Se esforzaron por escuchar, pero no se oyó nada más.

– A lo mejor estoy enloqueciendo… -dijo Marten al silencio, y luego-: Ahora. ¿Lo ha oído?

De algún punto detrás de ellos se oyó un chirrido agudo y distante. Duraba unos veinte segundos, paraba, luego volvía.

– Taladran la piedra -dijo el presidente rápidamente-. He excavado los pozos suficientes como para reconocer el sonido.

– Su equipo de rescate ha llegado. Saben que está aquí.

– No. Creen que estoy aquí. Pero están todavía muy por detrás. A más de un kilómetro y medio; tal vez más lejos.

– Al instante, el presidente miró a Marten-. Una vez hayan entrado en el túnel, introducirán material de escucha, tal vez también cámaras de visión nocturna. Por este tipo de galerías el sonido circula casi con tanta nitidez como por debajo del agua.

– ¿Cuántos cree que son?

– ¿Ahí arriba, buscándonos?

– Sí.

– Demasiados. A partir de ahora, ni una palabra más fuerte que un susurro. Y sea cual sea la palabra, que sea cortísima.

Marten lo miró una décima de segundo, luego apuntó la antorcha hacia delante y siguieron avanzando.

20.50 h

La extensión de roca que cruzaban era negra como la noche. Miguel se detuvo y apuntó con la linterna detrás de él, iluminando el camino para que el lastimado Hap Daniels los alcanzara.

– Cuidado con la maldita linterna. Se ve a muchas leguas -protestó Hap con voz ronca mientras andaba.

Ahora llevaba el brazo izquierdo apoyado en un cabestrillo que se había hecho con la corbata, para minimizar los tirones en el hombro.

Tras ellos, una luna llena luchaba contra los densos nubarrones que descendían por las colinas lejanas. Se avecinaba lluvia y ellos lo sabían. Cuándo llegaría, con cuánta fuerza y cuánto tiempo les quedaba antes de que empezara eran preguntas todavía imposibles de responder.
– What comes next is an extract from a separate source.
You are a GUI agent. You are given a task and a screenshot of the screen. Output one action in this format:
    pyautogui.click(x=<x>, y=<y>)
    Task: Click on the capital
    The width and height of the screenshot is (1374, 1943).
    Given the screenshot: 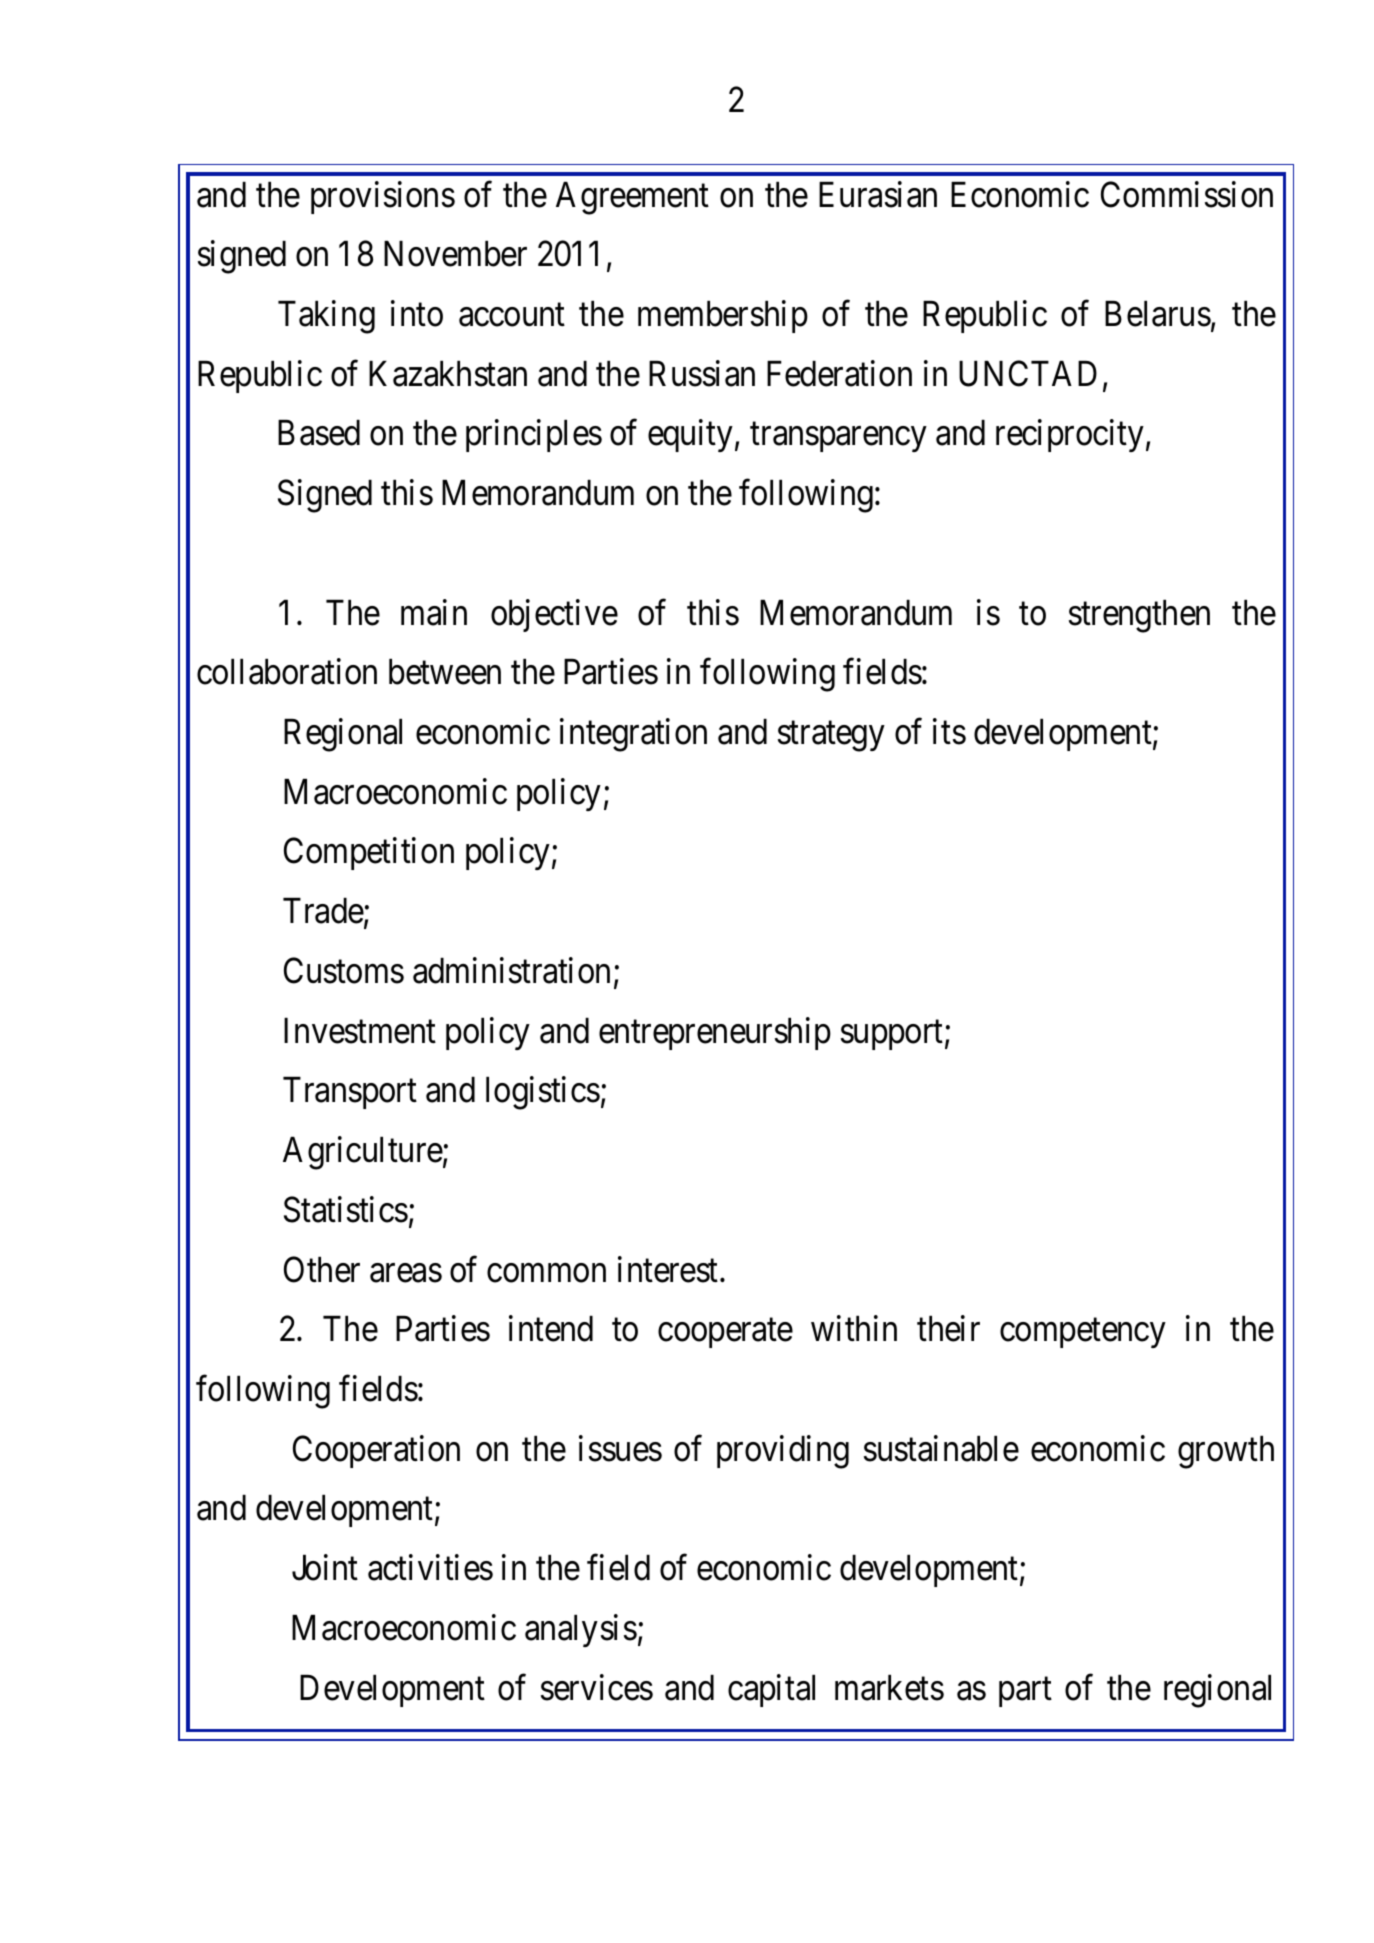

– ¿Está seguro de que quiere seguir? -dijo Miguel, mirando a Hap mientras se acercaba. Era evidente que estaba haciendo esfuerzos y que el dolor le mermaba.

– Sí, maldita sea.

– ¿Quiere descansar un minuto? ¿Tomarse los analgésicos?

– ¿Dónde demonios están los chicos?

– ¡Aquí! -La voz de Armando surgió de entre la oscuridad a una docena de metros por delante de ellos.

Al instante, Miguel apuntó con la linterna hacia un precipicio rocoso que había a siete metros.

– ¡Por Dios bendito! -exclamó Hap, agarrando a Miguel del brazo con su mano buena-. ¿Quiere apagar esto de una vez?

20.52 h

Hap y Miguel miraron hacia una fisura en las rocas de abajo. Cuatro metros más abajo Héctor y José se apiñaban junto a una ancha fractura de la roca, iluminando con las linternas el camino de Armando, que empezaba a descender por ella. Un segundo más tarde desapareció de su vista. José le siguió de inmediato.